_What the exercise asks_. Show every line of the entries below that contains the word "height", copying each one in full.

_Task input_.

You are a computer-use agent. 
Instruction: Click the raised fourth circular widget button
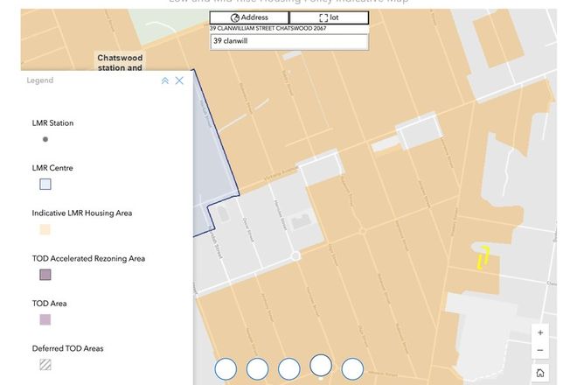[x=321, y=365]
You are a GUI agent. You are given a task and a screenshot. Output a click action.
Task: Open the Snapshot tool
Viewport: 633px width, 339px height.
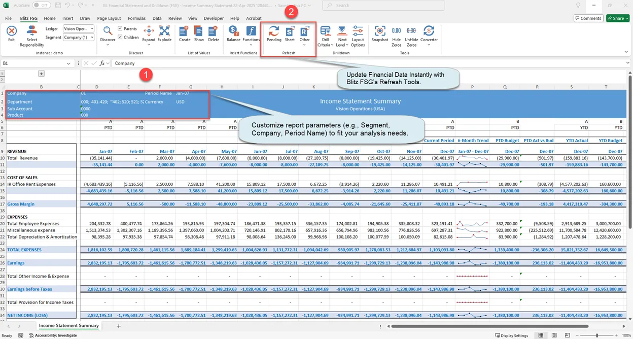(379, 32)
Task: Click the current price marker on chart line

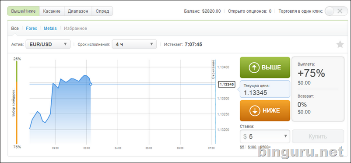Action: (x=91, y=84)
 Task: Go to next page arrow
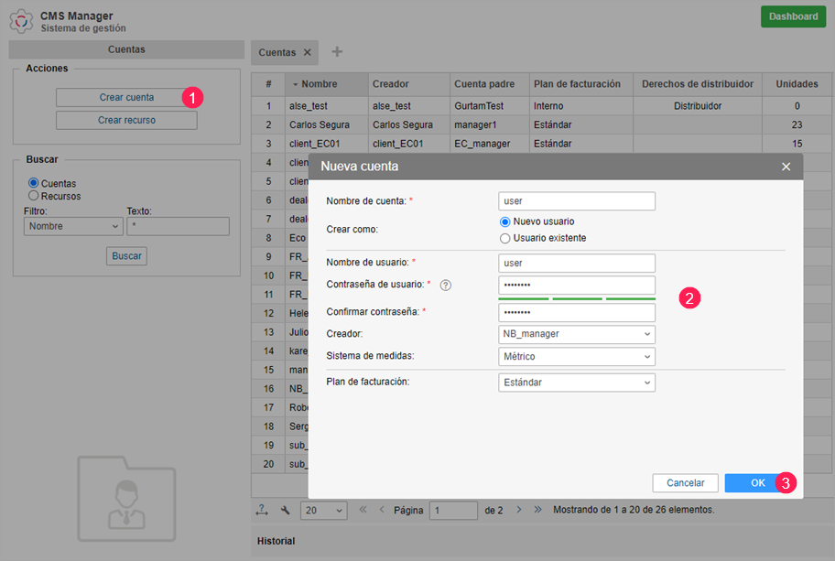click(519, 510)
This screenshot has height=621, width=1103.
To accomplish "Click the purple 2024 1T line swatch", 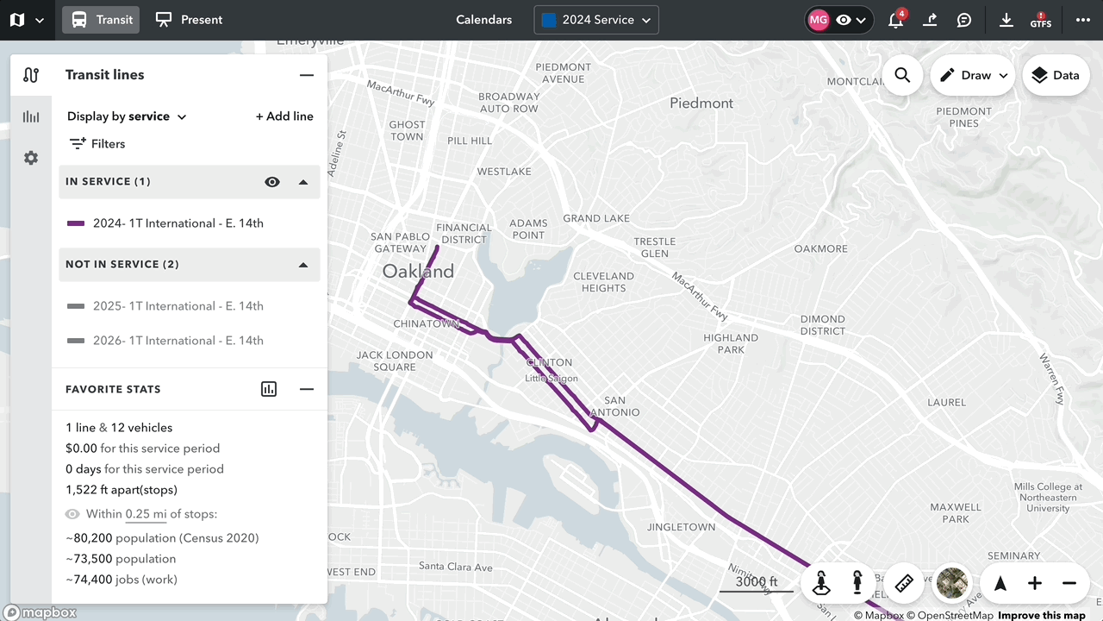I will [76, 223].
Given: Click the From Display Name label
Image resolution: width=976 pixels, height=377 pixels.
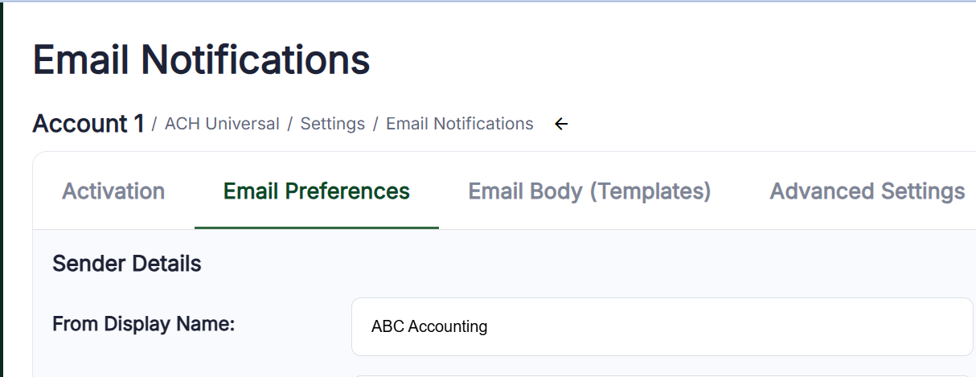Looking at the screenshot, I should click(143, 324).
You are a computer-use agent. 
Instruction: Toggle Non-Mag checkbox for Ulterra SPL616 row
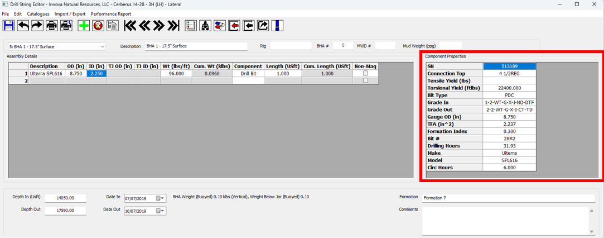(365, 73)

_Complete response_.
Viewport: 633px width, 339px height.
This screenshot has height=621, width=1103.
Image resolution: width=976 pixels, height=377 pixels.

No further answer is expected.